Grandes escritores de outros gêneros, como poesia e romance, também publicaram algumas crônicas, a exemplo de Manuel Bandeira, Vinícius de Moraes, Cecília Meireles, Clarice Lispector, Rachel de Queiroz, etc.

No romance, por fim, destacam-se os romances-reportagem, escritos com uma linguagem bastante objetiva e baseados em fatos reais, envolvendo principalmente marginalidade, imoralidade e denúncias de corrupção. Essa tendência é também chamada de jornalismo literário em razão de seus adeptos serem jornalistas que se tornaram escritores, como Paulo Lins, autor de Cidade de Deus (obra que retrata a vida dos moradores de uma das regiões mais violentas do Rio de Janeiro).

 

Poesia

Considera-se contemporânea a poesia produzida após a terceira fase do modernismo até os dias de hoje. Trata-se de uma poesia eclética, que apresenta diferentes formas, com destaque para três principais vertentes: a poesia memorialista, a poesia hermética e a poesia descritiva.

A poesia memorialista resgata o passado de forma bastante nostálgica, consistindo em uma herança do movimento saudosista ocorrido no início do século XX na literatura portuguesa. A poesia hermética, por sua vez, procura dar voz ao inconsciente, utilizando metáforas incomuns e transmitindo sua mensagem através das entrelinhas, enquanto a poesia descritiva enfatiza o cenário objetivo, geralmente urbano, apresentando a descrição das pessoas e dos lugares. Esta última é a vertente mais comum na internet, meio de comunicação cada vez mais utilizado para a divulgação da produção literária.

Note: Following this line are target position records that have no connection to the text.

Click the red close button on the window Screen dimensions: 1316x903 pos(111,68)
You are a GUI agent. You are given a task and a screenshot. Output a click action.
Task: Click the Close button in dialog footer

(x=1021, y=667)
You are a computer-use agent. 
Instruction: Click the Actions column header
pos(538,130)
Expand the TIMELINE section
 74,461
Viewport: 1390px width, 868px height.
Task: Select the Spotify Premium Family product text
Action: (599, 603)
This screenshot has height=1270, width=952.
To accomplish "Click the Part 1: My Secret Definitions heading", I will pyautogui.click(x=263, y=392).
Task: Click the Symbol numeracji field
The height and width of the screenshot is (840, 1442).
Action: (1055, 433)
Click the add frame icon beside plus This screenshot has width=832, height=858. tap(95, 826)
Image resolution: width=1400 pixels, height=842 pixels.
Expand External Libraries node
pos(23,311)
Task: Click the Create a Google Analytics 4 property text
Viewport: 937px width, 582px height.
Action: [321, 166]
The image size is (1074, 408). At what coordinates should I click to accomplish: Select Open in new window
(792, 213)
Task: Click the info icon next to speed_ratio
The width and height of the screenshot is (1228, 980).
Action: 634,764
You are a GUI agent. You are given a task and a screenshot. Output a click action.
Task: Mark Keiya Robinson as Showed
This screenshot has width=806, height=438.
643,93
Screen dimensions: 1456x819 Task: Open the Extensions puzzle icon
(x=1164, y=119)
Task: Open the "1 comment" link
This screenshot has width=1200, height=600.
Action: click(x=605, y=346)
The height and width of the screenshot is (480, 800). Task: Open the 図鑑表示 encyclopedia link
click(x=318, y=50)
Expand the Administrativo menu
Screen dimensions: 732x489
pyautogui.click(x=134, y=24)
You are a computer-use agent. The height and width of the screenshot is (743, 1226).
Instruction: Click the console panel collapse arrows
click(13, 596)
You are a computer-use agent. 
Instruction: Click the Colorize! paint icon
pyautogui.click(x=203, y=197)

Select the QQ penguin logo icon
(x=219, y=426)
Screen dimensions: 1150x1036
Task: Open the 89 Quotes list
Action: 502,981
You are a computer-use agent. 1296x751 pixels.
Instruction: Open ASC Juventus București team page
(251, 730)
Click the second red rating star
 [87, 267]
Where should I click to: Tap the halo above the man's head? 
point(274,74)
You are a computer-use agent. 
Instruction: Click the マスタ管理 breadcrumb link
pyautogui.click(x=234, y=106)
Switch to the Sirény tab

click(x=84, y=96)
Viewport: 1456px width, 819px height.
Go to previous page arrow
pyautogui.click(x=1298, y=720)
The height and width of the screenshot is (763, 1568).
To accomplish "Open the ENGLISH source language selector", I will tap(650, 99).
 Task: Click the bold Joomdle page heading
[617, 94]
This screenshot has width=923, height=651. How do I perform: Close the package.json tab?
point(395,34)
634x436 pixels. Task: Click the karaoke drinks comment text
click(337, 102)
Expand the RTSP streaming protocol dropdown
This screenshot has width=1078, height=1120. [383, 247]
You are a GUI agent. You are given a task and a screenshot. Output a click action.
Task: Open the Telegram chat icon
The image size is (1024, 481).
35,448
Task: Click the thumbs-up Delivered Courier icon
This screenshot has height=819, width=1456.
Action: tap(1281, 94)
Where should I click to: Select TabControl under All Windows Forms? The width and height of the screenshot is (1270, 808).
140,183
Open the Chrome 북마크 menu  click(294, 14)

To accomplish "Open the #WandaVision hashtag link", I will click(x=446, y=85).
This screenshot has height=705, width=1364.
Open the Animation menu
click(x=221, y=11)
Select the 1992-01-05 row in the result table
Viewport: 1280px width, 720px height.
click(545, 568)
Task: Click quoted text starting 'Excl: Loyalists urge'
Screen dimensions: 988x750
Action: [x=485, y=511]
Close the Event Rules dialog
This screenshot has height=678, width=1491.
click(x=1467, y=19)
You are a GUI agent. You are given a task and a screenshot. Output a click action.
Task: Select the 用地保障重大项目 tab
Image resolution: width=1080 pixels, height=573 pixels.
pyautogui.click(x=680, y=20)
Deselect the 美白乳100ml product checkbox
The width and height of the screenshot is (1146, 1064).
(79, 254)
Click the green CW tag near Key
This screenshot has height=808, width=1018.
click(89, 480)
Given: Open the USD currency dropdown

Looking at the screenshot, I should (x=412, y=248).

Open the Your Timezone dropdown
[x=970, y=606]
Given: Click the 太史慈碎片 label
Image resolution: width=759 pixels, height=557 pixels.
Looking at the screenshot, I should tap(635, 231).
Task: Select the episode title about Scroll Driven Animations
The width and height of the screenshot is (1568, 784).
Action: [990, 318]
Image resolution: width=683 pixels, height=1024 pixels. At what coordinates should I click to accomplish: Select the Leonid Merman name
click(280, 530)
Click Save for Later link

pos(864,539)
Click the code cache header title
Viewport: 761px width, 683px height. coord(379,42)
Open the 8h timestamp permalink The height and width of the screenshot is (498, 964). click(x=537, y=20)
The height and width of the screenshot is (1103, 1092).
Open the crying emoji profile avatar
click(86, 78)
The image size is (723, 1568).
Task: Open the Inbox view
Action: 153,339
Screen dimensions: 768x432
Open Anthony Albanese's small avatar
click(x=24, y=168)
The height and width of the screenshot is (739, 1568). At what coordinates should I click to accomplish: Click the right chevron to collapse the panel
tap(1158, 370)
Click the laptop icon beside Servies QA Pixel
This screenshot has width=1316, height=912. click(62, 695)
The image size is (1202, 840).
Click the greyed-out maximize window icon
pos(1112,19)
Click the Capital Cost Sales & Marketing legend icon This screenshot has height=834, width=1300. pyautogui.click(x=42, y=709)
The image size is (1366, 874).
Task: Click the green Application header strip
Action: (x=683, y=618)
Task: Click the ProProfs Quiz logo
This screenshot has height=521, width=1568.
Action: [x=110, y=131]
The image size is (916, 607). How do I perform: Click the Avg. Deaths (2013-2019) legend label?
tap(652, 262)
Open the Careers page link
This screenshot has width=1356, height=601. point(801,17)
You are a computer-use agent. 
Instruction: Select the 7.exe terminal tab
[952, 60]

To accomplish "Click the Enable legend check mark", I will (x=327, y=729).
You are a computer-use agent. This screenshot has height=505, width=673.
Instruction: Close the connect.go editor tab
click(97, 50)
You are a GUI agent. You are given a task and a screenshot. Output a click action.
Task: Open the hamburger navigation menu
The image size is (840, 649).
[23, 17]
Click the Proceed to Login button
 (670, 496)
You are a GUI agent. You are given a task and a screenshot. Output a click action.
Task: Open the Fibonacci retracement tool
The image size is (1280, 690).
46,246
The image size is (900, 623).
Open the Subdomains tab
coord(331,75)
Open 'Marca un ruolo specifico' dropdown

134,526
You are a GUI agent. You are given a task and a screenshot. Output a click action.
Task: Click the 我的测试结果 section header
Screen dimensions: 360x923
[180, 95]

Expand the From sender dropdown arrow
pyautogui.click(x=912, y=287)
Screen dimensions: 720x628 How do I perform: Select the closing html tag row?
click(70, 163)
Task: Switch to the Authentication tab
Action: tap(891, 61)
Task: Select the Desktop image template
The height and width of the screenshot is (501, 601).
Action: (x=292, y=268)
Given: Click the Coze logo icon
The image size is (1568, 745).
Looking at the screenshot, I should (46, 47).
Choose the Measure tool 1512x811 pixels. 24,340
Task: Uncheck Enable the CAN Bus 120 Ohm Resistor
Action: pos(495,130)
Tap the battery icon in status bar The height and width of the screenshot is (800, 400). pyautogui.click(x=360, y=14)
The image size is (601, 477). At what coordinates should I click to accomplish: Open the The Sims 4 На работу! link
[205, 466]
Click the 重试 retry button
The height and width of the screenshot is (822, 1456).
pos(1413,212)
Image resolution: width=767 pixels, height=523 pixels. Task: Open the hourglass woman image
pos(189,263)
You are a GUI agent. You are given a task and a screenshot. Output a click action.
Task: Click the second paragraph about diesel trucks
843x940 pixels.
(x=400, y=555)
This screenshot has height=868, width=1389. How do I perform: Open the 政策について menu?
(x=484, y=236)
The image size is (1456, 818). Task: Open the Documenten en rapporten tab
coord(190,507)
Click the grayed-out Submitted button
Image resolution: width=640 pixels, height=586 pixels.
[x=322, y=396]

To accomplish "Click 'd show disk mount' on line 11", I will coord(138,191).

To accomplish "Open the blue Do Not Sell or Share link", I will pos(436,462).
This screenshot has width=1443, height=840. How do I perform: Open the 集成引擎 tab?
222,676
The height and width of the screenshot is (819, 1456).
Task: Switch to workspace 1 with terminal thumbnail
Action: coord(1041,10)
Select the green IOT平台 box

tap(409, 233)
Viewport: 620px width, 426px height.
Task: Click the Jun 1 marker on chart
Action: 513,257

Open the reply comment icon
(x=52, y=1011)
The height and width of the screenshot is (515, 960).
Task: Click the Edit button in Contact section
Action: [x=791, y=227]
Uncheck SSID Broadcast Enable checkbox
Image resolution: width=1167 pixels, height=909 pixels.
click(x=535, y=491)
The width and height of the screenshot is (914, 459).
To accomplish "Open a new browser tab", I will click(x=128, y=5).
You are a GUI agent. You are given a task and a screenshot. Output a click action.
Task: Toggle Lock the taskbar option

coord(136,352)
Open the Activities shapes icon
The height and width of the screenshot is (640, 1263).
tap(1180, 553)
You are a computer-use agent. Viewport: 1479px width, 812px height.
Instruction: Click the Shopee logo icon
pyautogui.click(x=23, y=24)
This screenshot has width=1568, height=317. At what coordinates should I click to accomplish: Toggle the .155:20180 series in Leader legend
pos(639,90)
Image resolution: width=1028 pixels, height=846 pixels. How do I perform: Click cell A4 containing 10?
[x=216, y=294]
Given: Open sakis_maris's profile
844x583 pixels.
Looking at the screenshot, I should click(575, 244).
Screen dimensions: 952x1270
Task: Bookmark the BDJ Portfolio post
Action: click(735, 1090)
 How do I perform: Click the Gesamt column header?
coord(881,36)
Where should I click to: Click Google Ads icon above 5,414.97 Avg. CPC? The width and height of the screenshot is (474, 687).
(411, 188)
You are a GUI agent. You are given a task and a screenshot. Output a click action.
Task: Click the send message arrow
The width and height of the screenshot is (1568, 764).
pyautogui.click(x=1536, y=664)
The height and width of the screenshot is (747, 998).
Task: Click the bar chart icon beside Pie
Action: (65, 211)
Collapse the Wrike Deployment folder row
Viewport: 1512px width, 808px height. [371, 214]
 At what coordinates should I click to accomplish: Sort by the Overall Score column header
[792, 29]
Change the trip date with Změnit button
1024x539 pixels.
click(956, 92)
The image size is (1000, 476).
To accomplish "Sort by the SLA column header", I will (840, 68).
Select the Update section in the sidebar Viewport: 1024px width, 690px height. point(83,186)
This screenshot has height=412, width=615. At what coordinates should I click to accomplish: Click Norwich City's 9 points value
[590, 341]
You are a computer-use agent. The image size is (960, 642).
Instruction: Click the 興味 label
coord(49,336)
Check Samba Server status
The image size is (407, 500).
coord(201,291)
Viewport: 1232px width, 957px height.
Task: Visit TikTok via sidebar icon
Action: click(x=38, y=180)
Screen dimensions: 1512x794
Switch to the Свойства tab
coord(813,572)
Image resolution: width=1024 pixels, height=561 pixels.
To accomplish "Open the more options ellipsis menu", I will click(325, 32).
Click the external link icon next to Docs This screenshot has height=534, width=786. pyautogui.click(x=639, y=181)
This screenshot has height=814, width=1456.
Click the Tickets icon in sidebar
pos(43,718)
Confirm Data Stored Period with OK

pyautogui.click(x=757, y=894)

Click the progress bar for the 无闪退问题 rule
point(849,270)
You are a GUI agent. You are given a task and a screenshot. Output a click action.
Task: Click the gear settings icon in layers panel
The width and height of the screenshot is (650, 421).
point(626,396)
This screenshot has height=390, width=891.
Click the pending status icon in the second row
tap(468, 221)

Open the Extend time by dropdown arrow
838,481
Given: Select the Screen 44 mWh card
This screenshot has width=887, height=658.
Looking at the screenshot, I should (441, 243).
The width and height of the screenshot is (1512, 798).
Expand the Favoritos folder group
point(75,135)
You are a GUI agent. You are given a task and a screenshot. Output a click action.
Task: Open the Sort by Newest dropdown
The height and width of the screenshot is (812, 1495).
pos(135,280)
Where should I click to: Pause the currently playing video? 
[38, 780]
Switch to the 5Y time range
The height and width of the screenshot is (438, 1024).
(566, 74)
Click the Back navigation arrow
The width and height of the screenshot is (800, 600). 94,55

Entre os poetas contemporâneos, destacam-se Ferreira Gullar, Thiago de Melo, Adélia Prado, Paulo Leminski, Hilda Hilst, Arnaldo Antunes, Antonio Cícero, José Paulo Paes, Manoel de Barros, entre outros.

 

Poesia marginal

Durante a década de 70, em razão da censura imposta pela ditadura militar, muitos poetas passaram a reproduzir artesanalmente seus textos e a vendê-los na boemia das grandes cidades, em substituição aos meios convencionais de produção e circulação de obras literárias (editoras e livrarias), dando origem à chamada poesia marginal ou poesia de mimeógrafo. Paulo Leminski, Francisco Alvim, Torquato Neto e Chacal foram alguns dos nomes que fizeram parte desse movimento.